# Holladay Gun Club



## Desperado (Sep 27, 2007)

Does anyone know if Davis & Davis up at the Holladay Gun Club is sighting in rifles during the week yet? I can't get anyone to pick up the phone up there. A friend of mine said the HGC was shutting down soon, and someone else I know went up there last Thursday and nobody was at Davis & Davis and the road to their building was blocked. Weekends are too hectic for me right now, and Lee Kay is closed Mondays & Tuesdays. :roll:


----------



## Hardwater (Sep 14, 2007)

Last I checked, (last year), you had to pay $40 for a one-year membership in order to use the facilities. I believe you also had to pay this to have D&D sight in your rifle. Good luck.


----------



## BROWN BAGGER (Sep 13, 2007)

was there last night, 10/2/07 150.00 dollar yearly membership fee. they went back to a member only gun club. they _____ _____ hard core. you can fill it in as you wish.the place is such a dive. I would make the drive to the lions club in bountiful first, they acually shoot 100 yds on they rest, not like lee kay at 20 feet. which brings me to another subject. why is lee kay closed monday and tuesdays the week before a hunt. they can _____ kiss my ______.


----------



## threshershark (Sep 7, 2007)

I used to live up by the Holladay club, and the short story is that all the land is owned by the gravel pit that you drive past on the way up there. The club is being mined away, and the lease is now short term (probably year to year). They are trying to eek out what remaining revenue they can as the facilities degenerate and the mountain gets shoveled away. I was a member of the club for about 15 years, and was happy to pay the membership fees when I used the place 20 times a year or so. Definitely not worth it these days if you use the place once a year to sight in your rifle. Anyway, the club will be gone soon.


----------



## Hardwater (Sep 14, 2007)

More info if it helps: 

Bountiful Lions Club 298-0301, 100 & 200 yd rifle range, $5, open until sunset.

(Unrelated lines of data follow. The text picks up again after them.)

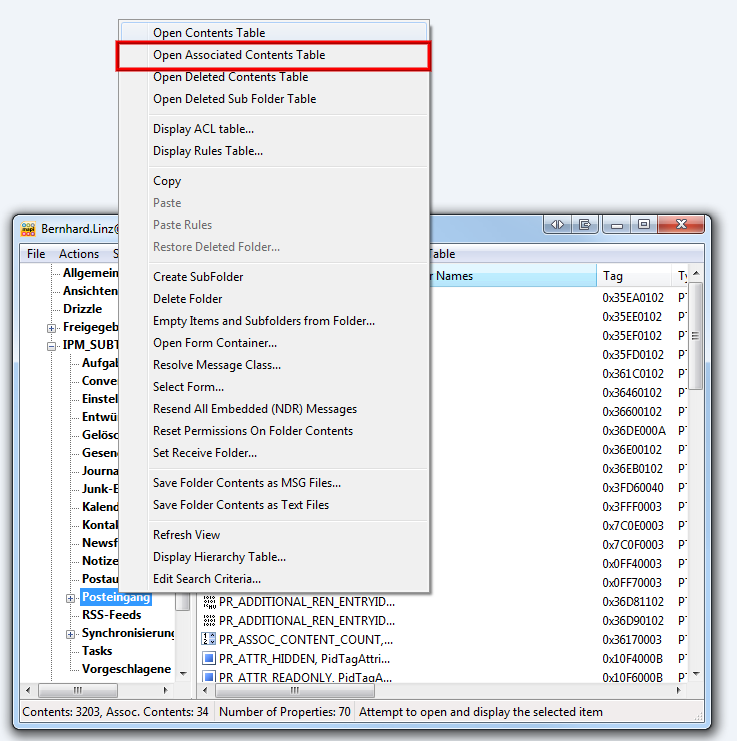The image size is (737, 741).
Task: Open the File menu
Action: click(36, 254)
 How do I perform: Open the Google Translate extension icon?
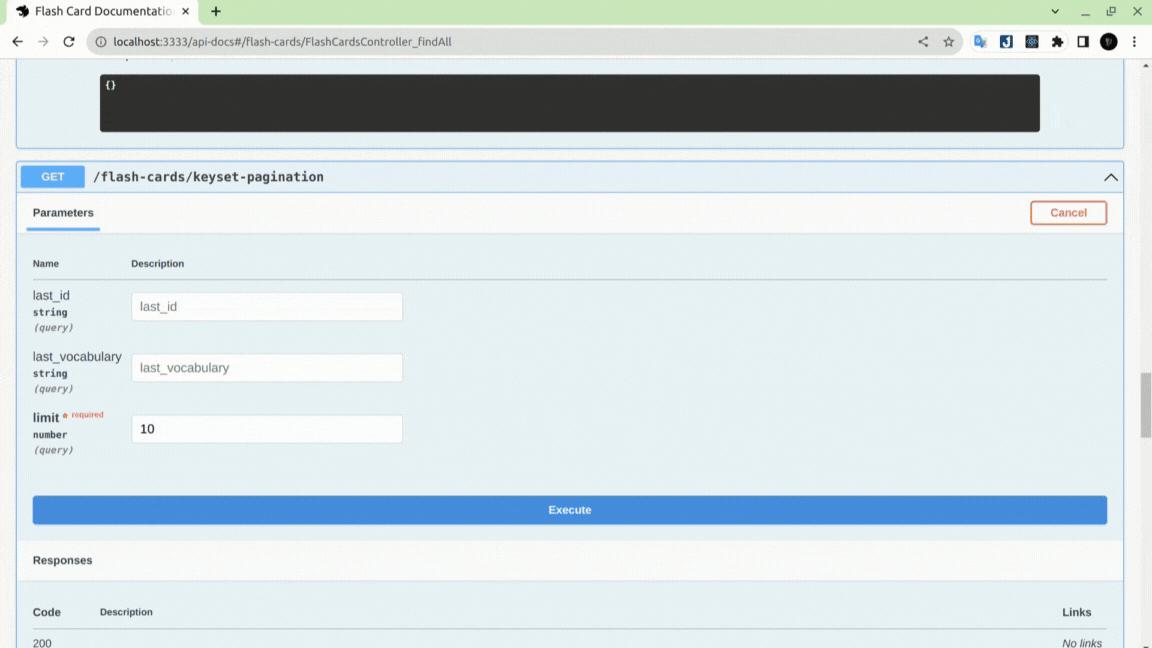(x=980, y=42)
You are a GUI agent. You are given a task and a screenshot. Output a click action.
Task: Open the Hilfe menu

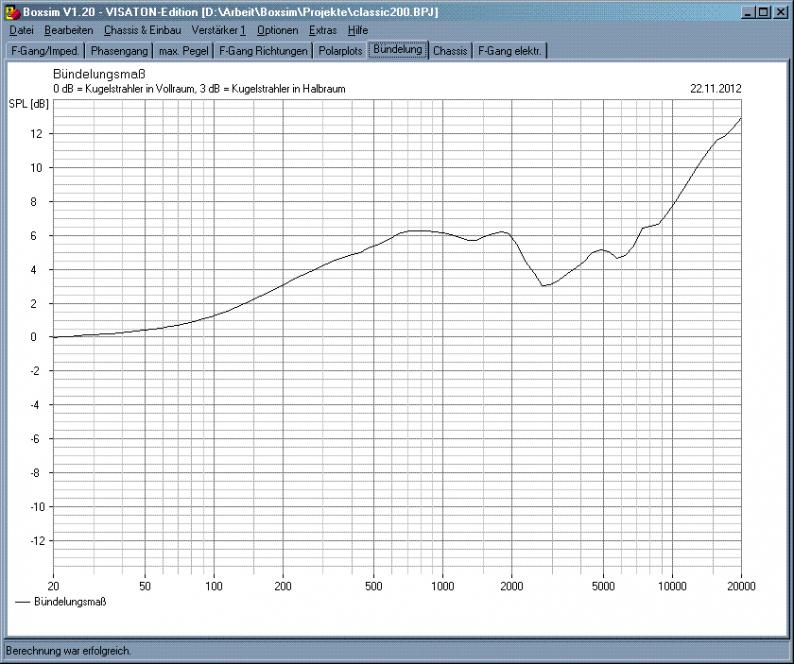point(358,31)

The city range up at the PMAA facilities(up Parley's, Mountain Dell golf course exit) 582-6438, M,T,F 2-6, S,S 8-6, used to be $4, not sure what it costs this year. 

Sorry to hear we'll be losing Holladay. I loved shooting clays up there because the views of the valley were spectacular.


----------



## silvertip (Sep 27, 2007)

When I called up there the recording said that you could use D & D without the membership.
Open on thursday till dark and sat sun 9-5.
Hope that helps.


----------